(Beginning of Materials provided)
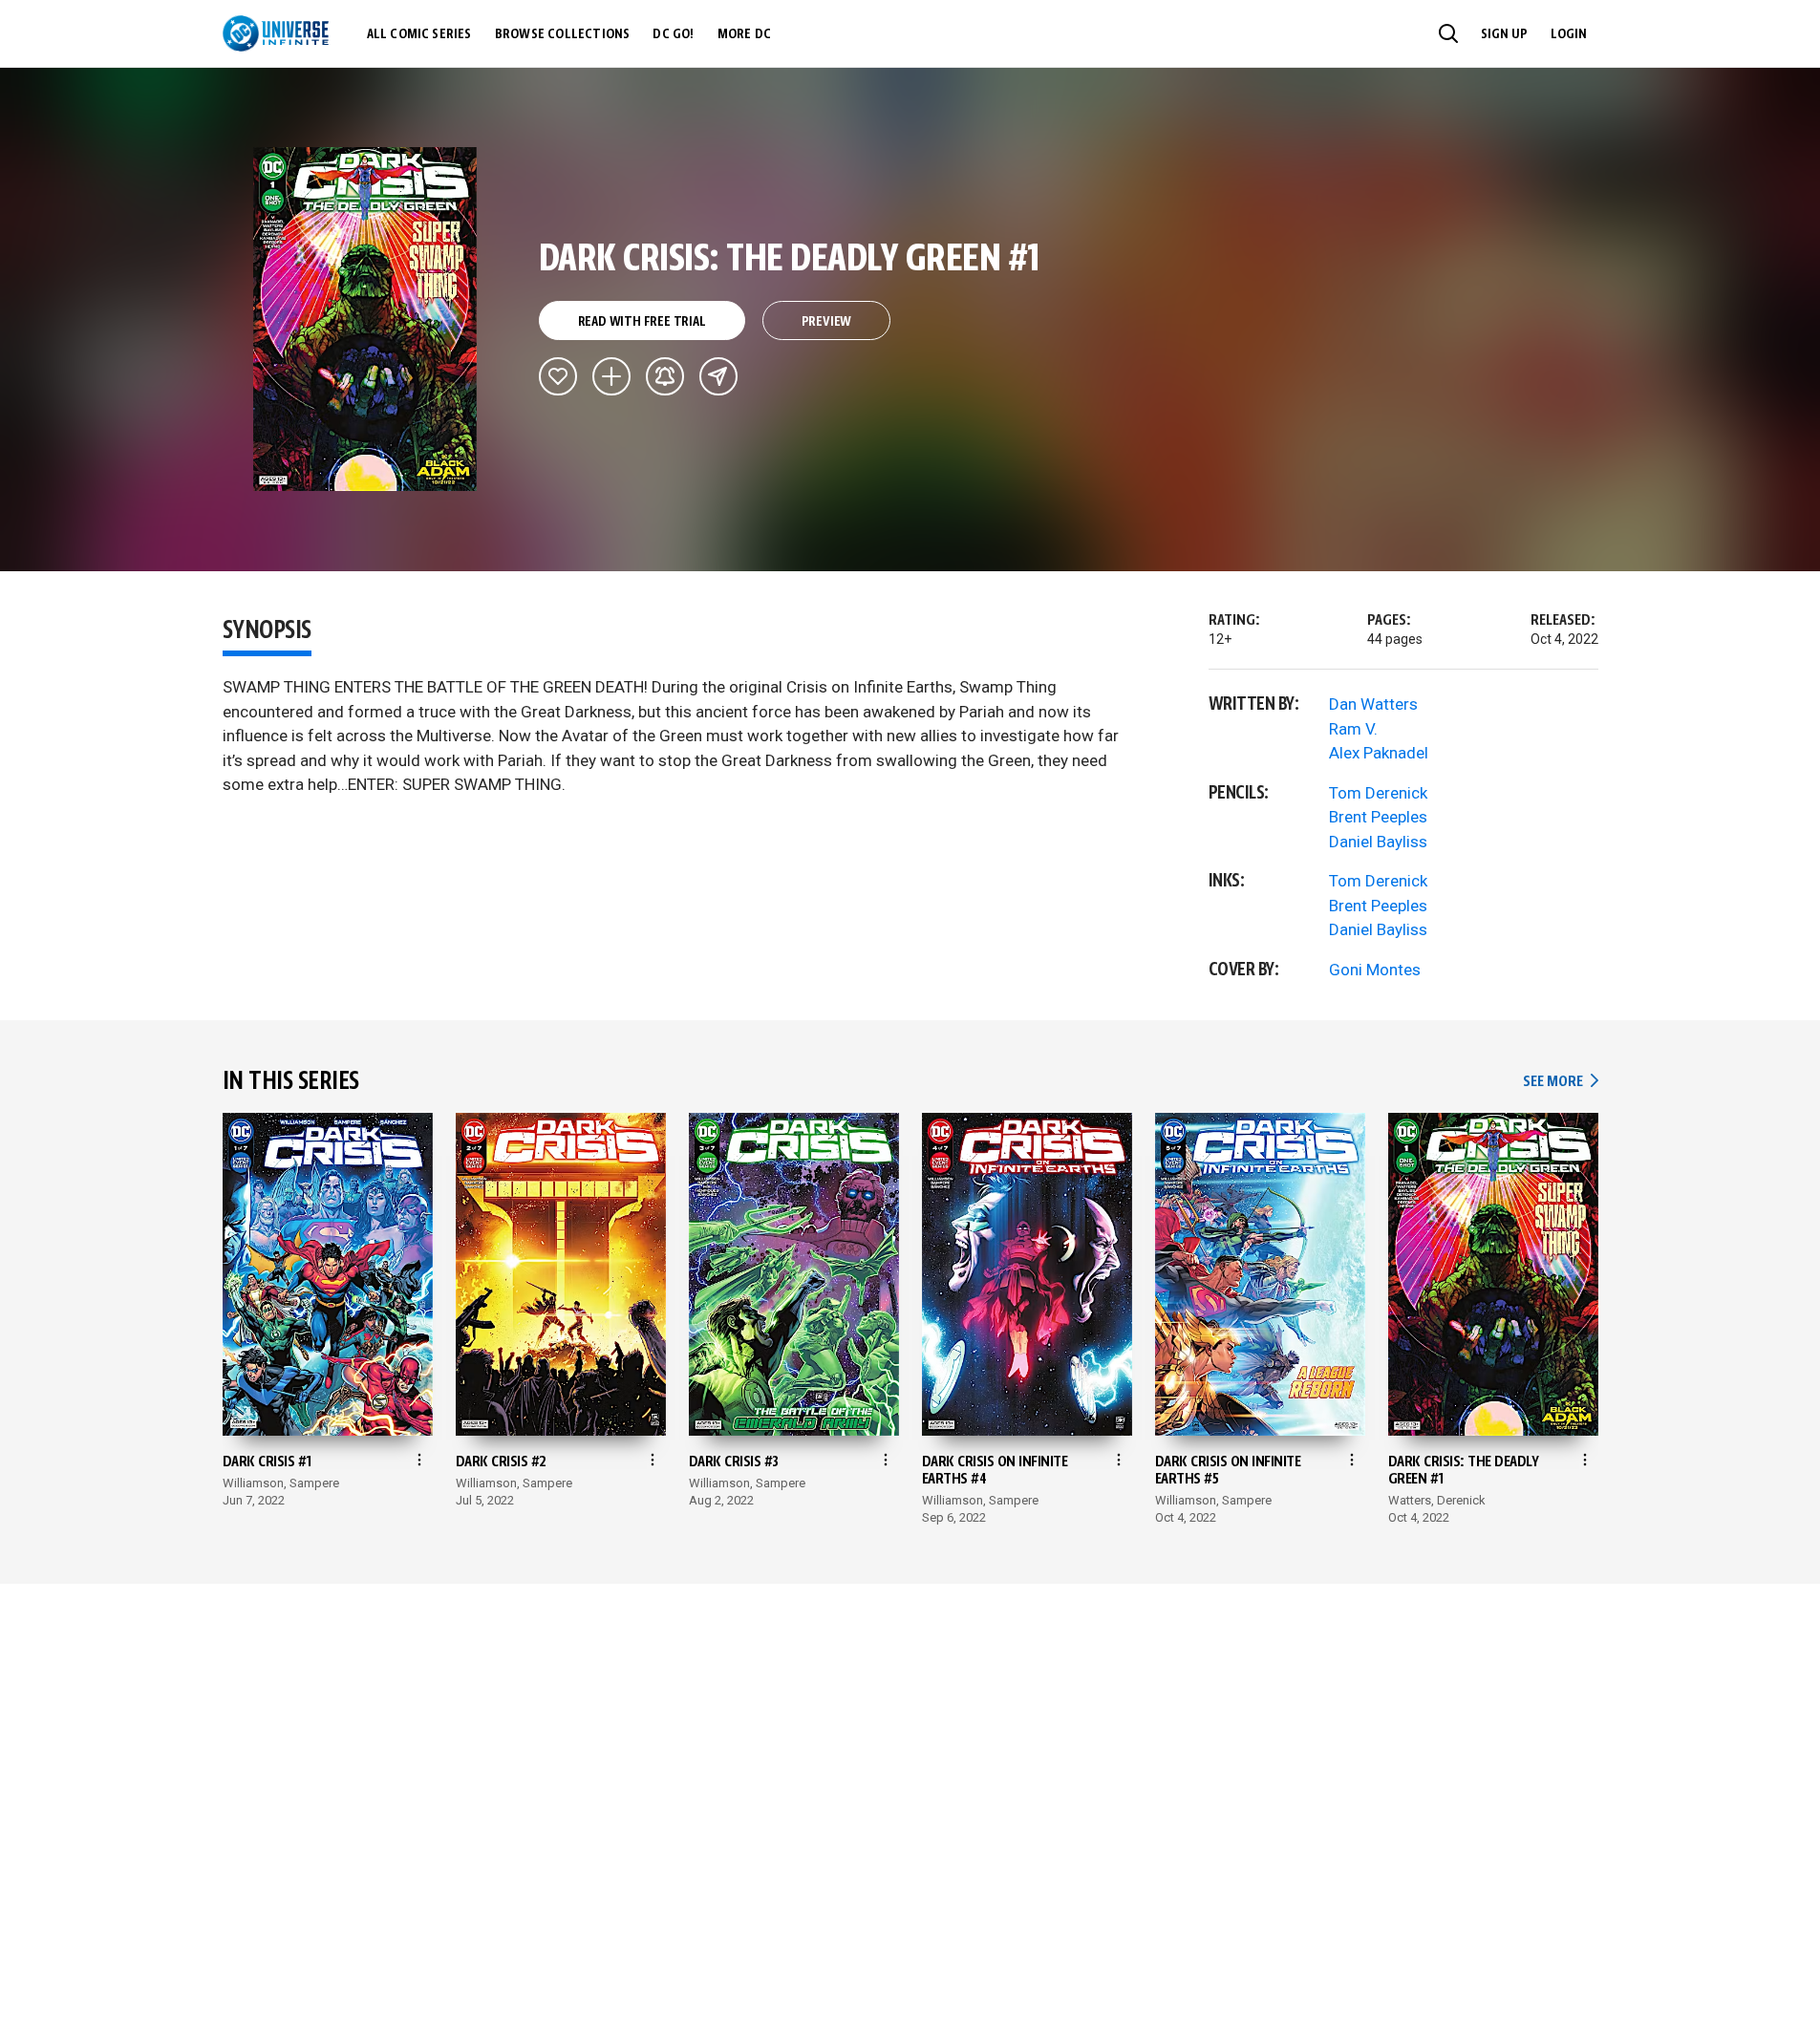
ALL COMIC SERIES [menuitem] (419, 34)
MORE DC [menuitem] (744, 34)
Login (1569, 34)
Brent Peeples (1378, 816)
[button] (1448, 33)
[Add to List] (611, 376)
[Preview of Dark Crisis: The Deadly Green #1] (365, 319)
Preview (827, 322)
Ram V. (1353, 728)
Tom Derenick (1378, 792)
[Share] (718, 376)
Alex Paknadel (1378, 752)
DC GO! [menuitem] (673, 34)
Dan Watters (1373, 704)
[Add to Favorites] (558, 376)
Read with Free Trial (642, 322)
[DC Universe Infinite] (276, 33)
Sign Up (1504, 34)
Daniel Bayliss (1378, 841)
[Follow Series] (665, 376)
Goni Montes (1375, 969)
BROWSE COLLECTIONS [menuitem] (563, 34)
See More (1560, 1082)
(End of Materials provided)
Exercise goal:
For every line in the data above that holds "Preview", return the line itself.

Response to this task:
[Preview of Dark Crisis: The Deadly Green #1] (365, 319)
Preview (827, 322)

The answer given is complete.